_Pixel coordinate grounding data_

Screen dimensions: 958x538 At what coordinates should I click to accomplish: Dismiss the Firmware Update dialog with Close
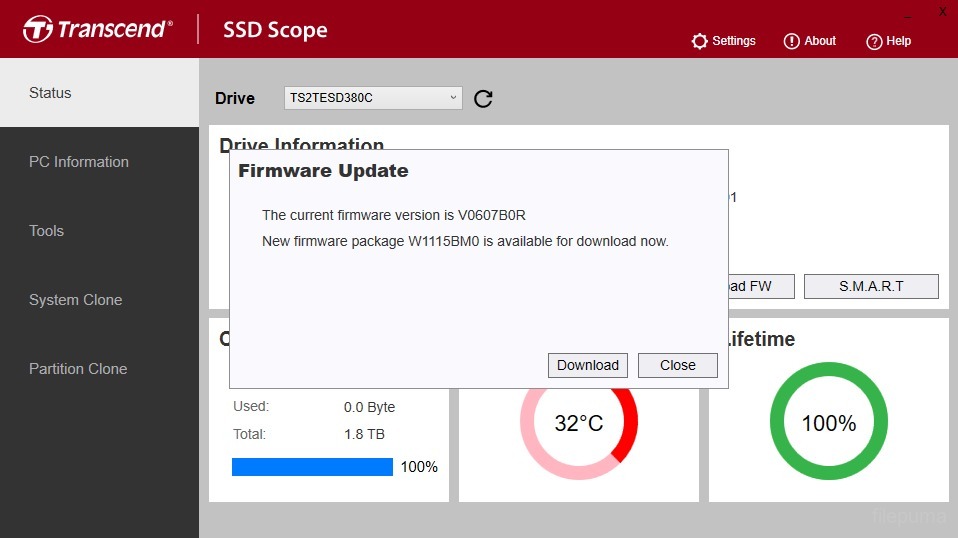pos(677,365)
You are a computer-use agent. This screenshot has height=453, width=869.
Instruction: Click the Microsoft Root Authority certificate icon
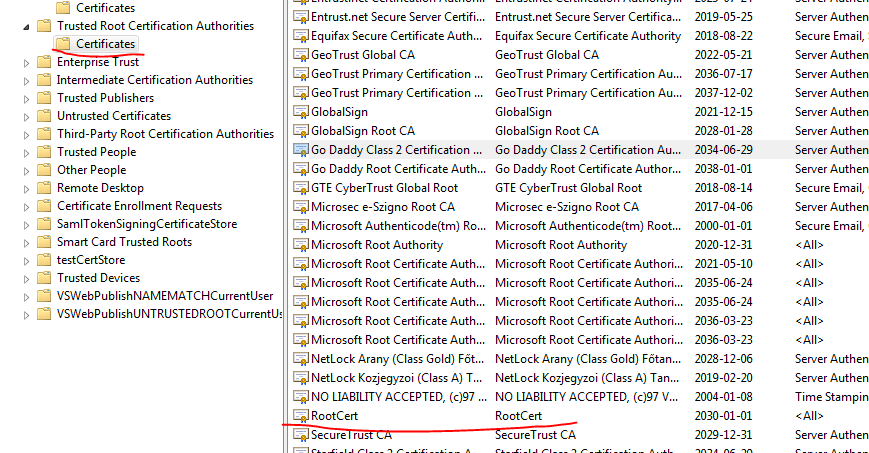tap(300, 245)
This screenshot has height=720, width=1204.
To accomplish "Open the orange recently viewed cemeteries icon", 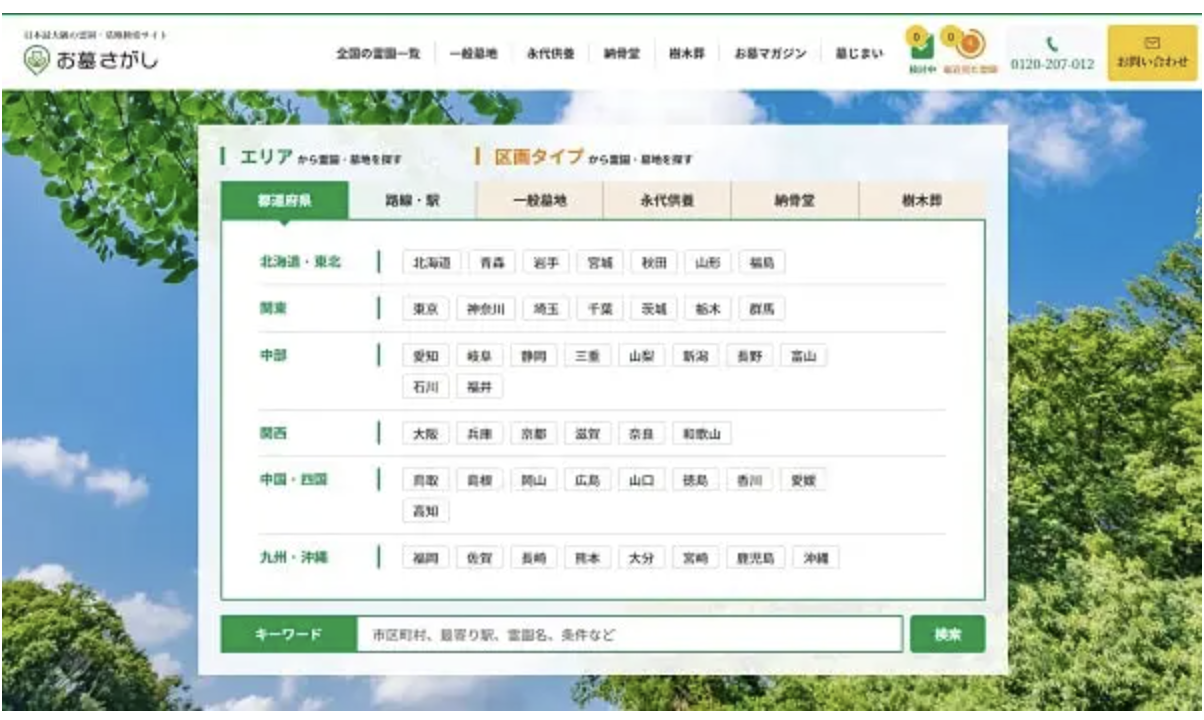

_WHAT YOU NEED TO DO_
Omit the pictures and set down the records exactly.

_THE ANSWER_
Screen dimensions: 958x538 At what coordinates should I click to accomplish: Dismiss the Firmware Update dialog with Close
pos(677,365)
You are a computer-use agent. This screenshot has height=453, width=869.
Instruction: Click the Microsoft Root Authority certificate icon
tap(300, 245)
This screenshot has height=720, width=1204.
To accomplish "Open the orange recently viewed cemeteries icon", 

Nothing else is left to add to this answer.